*PROBLEM REQUIREMENTS:* Without including any pictures, write out the data below exactly.
START DATA PROVIDED
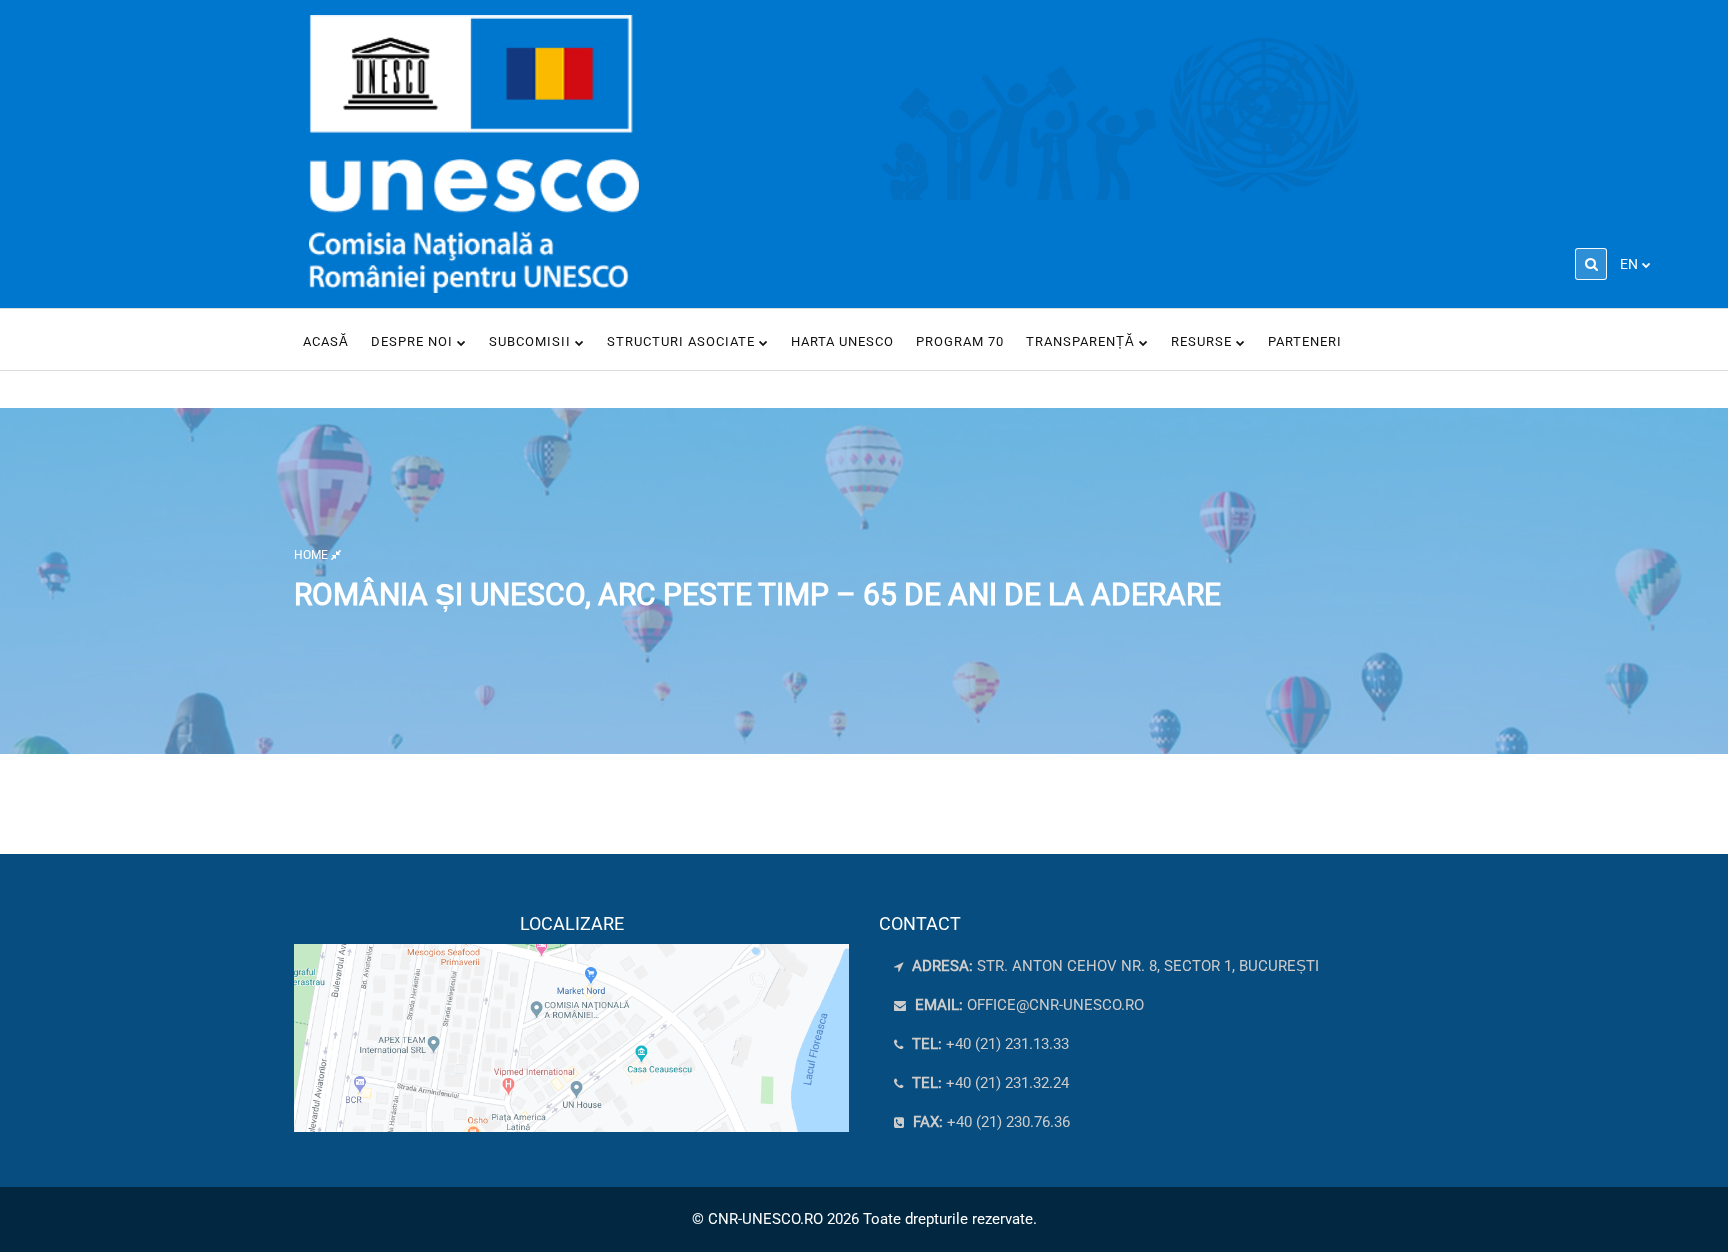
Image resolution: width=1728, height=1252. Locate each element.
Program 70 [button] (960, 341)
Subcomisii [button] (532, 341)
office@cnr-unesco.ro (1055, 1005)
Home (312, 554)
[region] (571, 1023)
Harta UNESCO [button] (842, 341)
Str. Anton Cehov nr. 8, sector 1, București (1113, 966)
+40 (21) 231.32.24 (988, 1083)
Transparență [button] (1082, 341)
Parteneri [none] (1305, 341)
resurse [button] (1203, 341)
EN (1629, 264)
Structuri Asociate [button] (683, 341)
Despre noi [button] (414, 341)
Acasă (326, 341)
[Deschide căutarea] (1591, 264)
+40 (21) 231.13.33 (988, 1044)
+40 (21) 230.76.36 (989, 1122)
END DATA PROVIDED
*RESPONSE AREA:*
Image resolution: width=1728, height=1252. Locate each element.
Program 70 [button] (960, 341)
Subcomisii [button] (532, 341)
office@cnr-unesco.ro (1055, 1005)
Home (312, 554)
[region] (571, 1023)
Harta UNESCO [button] (842, 341)
Str. Anton Cehov nr. 8, sector 1, București (1113, 966)
+40 (21) 231.32.24 (988, 1083)
Transparență [button] (1082, 341)
Parteneri [none] (1305, 341)
resurse [button] (1203, 341)
EN (1629, 264)
Structuri Asociate [button] (683, 341)
Despre noi [button] (414, 341)
Acasă (326, 341)
[Deschide căutarea] (1591, 264)
+40 (21) 231.13.33 (988, 1044)
+40 (21) 230.76.36 (989, 1122)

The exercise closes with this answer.